## PROVIDED DATA
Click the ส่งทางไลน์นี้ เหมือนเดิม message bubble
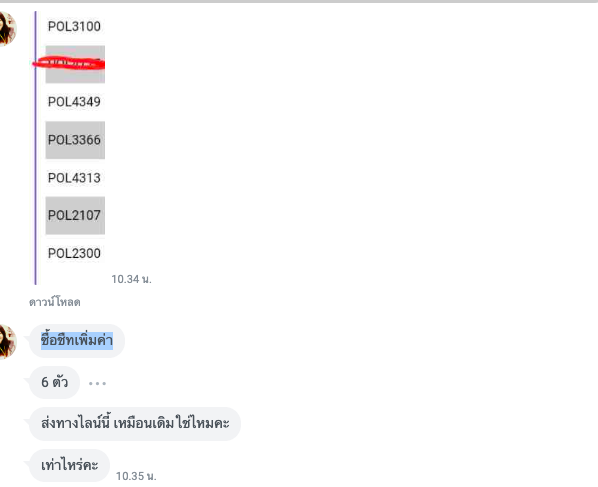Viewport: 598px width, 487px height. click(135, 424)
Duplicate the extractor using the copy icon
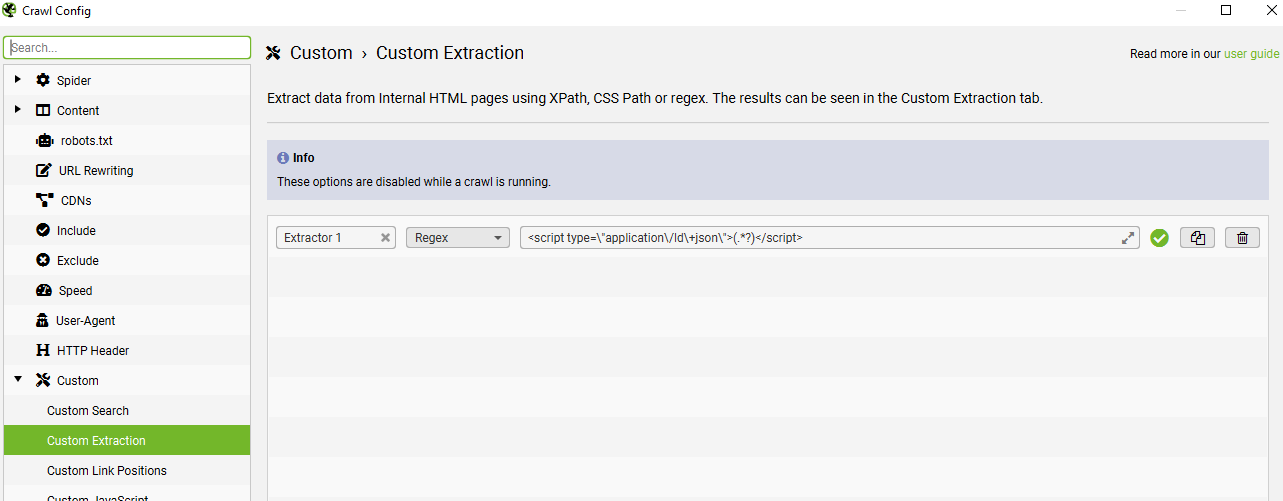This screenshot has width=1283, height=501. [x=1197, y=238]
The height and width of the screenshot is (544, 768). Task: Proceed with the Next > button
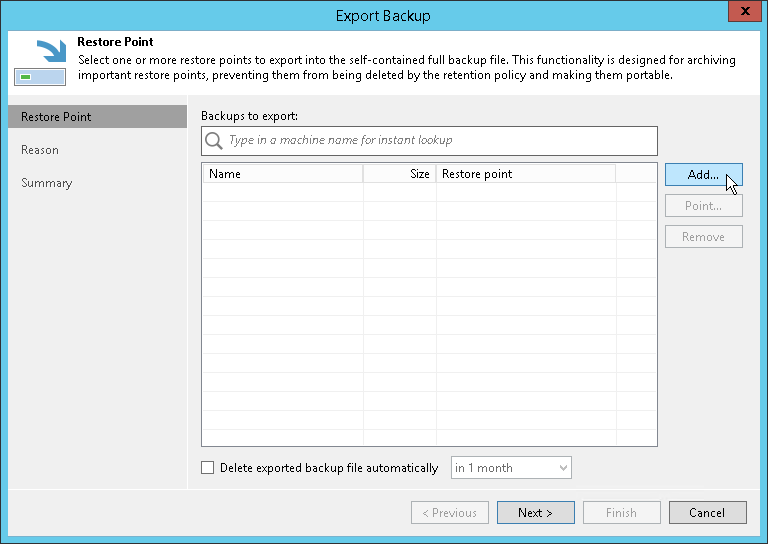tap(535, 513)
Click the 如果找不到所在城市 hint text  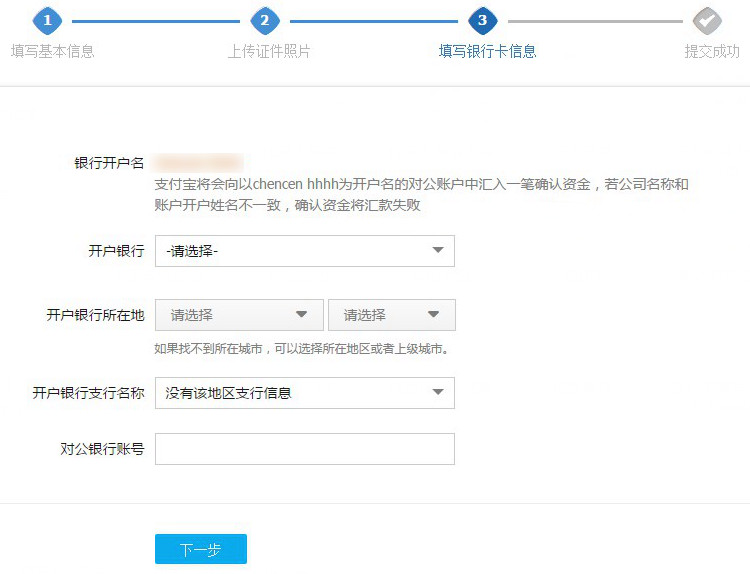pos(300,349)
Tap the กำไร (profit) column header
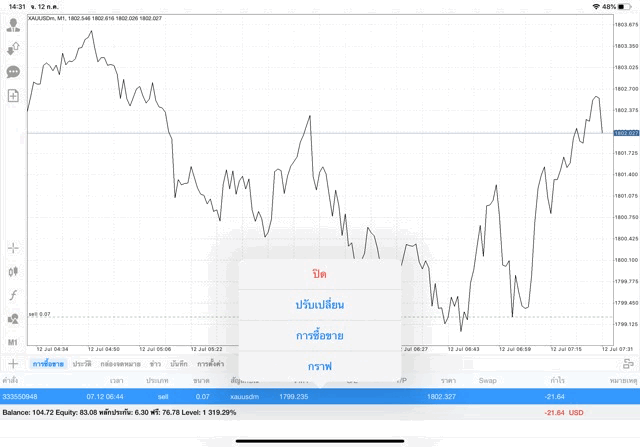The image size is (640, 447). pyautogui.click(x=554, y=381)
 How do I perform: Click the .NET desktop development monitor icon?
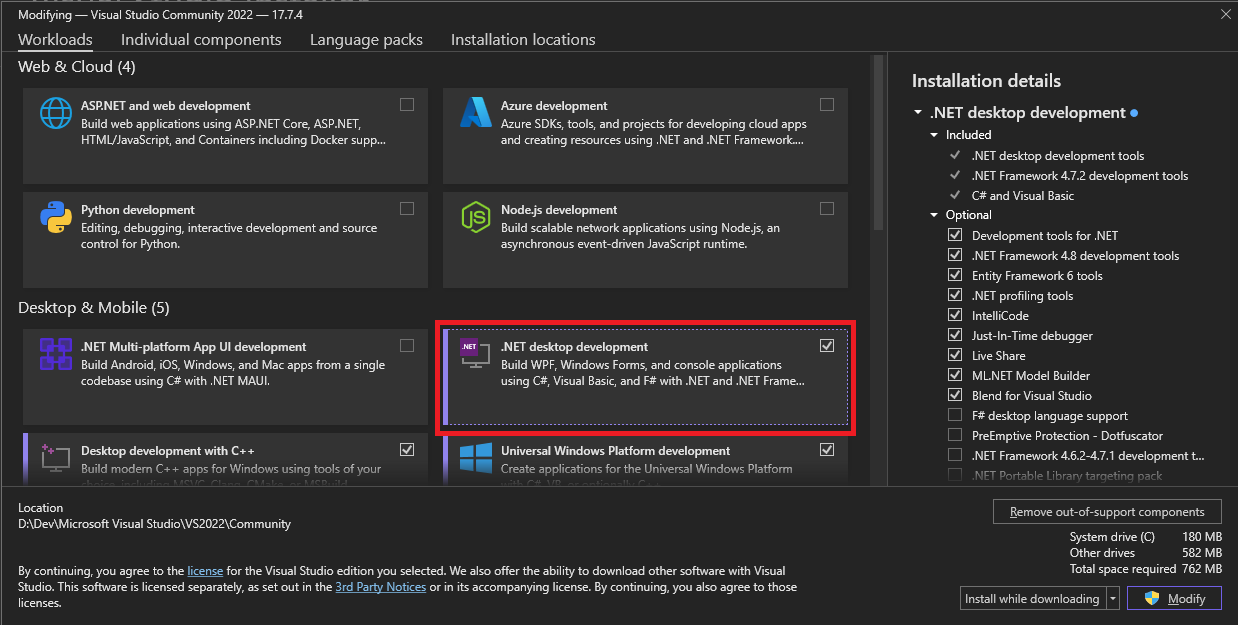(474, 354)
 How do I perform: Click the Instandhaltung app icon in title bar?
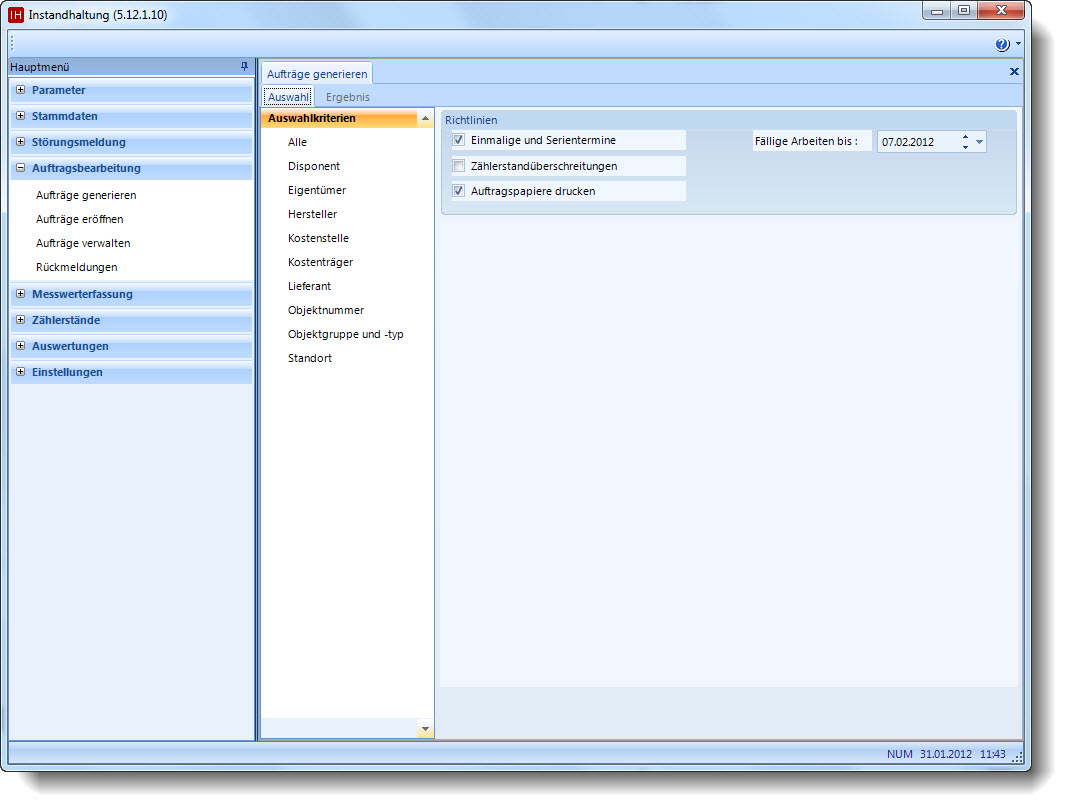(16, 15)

==

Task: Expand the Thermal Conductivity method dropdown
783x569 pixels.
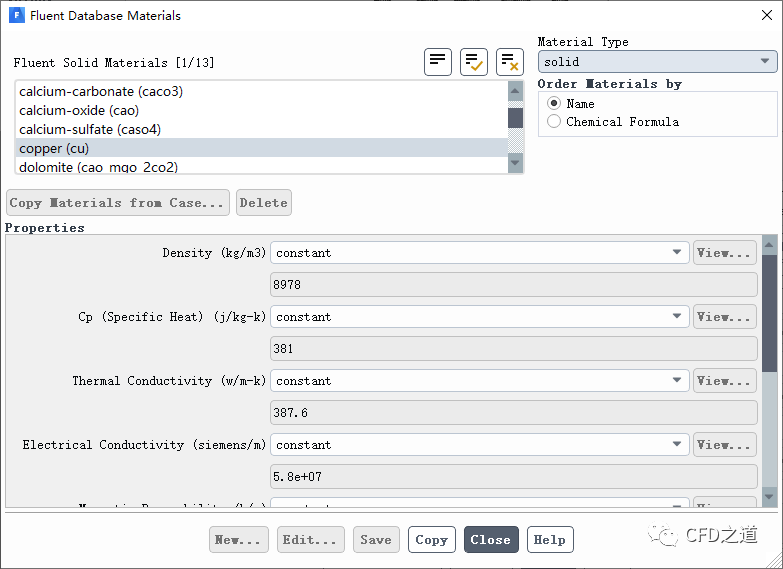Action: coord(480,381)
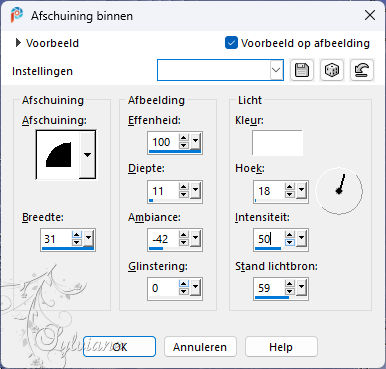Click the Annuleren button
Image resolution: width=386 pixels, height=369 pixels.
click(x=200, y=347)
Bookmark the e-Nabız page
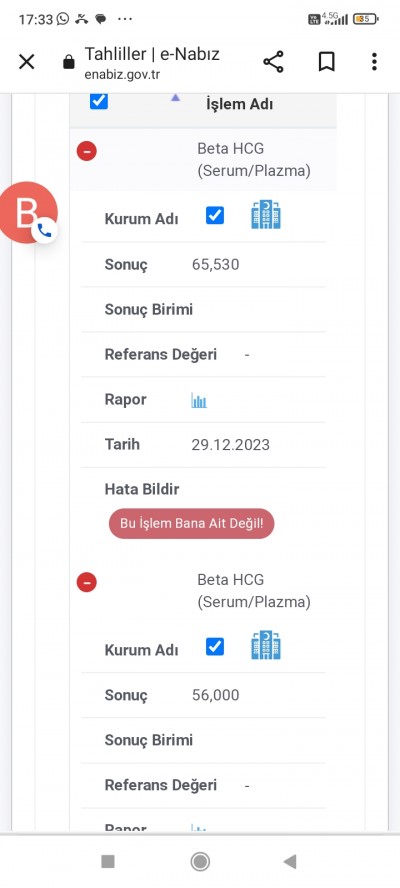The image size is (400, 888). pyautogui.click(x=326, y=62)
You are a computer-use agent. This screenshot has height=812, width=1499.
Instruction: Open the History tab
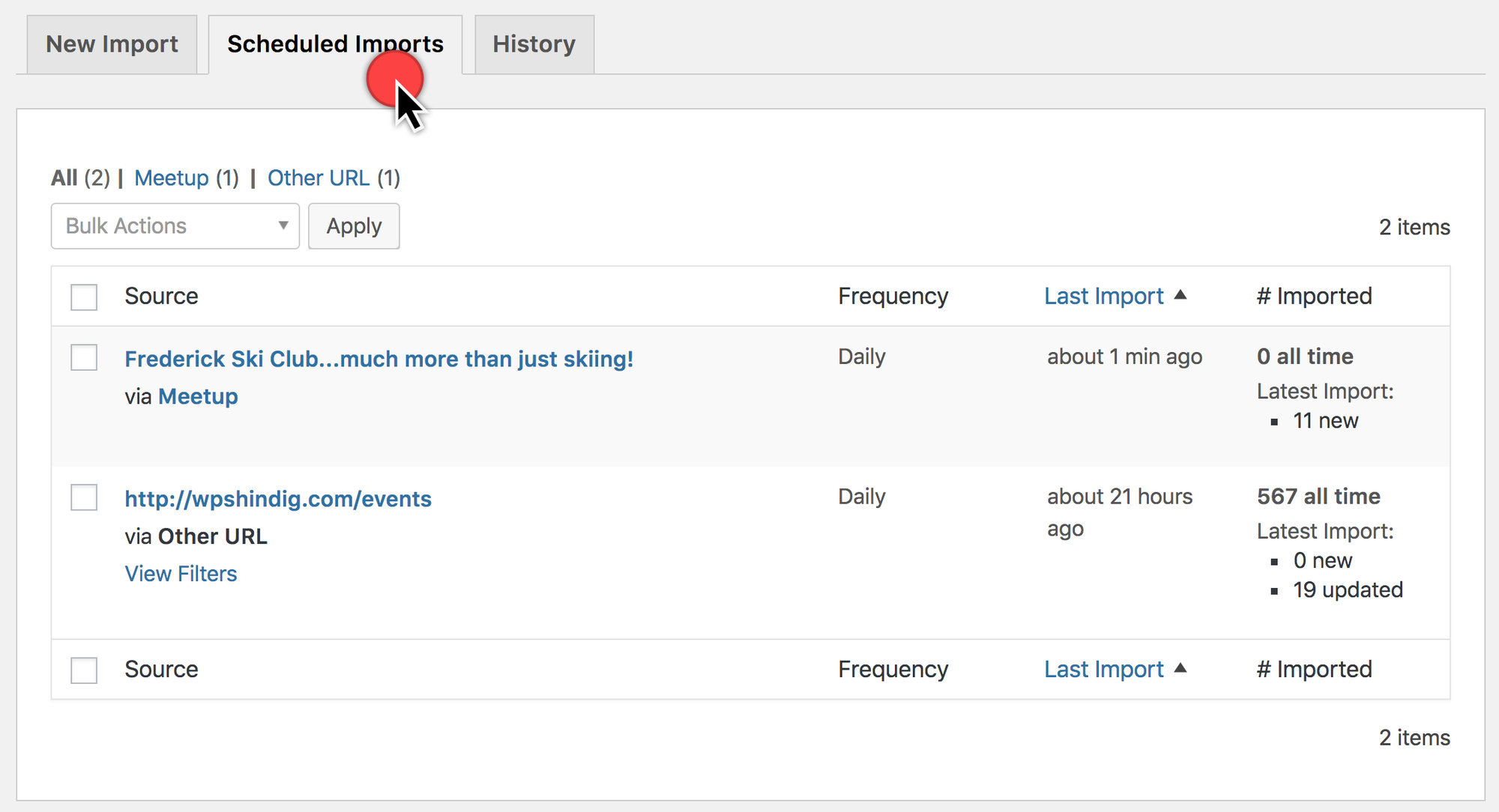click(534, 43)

## WHAT IS BEING ASKED
Given the entries above, transcribe exactly the lines from the one holding "783x569 pixels." through the one holding "You are a computer-use"; pictures do not belong in the transcription.

## YOUR RESPONSE
783x569 pixels.
Action: coord(480,381)
Click the Annuleren button
Image resolution: width=386 pixels, height=369 pixels.
click(x=200, y=347)
Bookmark the e-Nabız page
The image size is (400, 888). pyautogui.click(x=326, y=62)
You are a computer-use agent. This screenshot has height=812, width=1499.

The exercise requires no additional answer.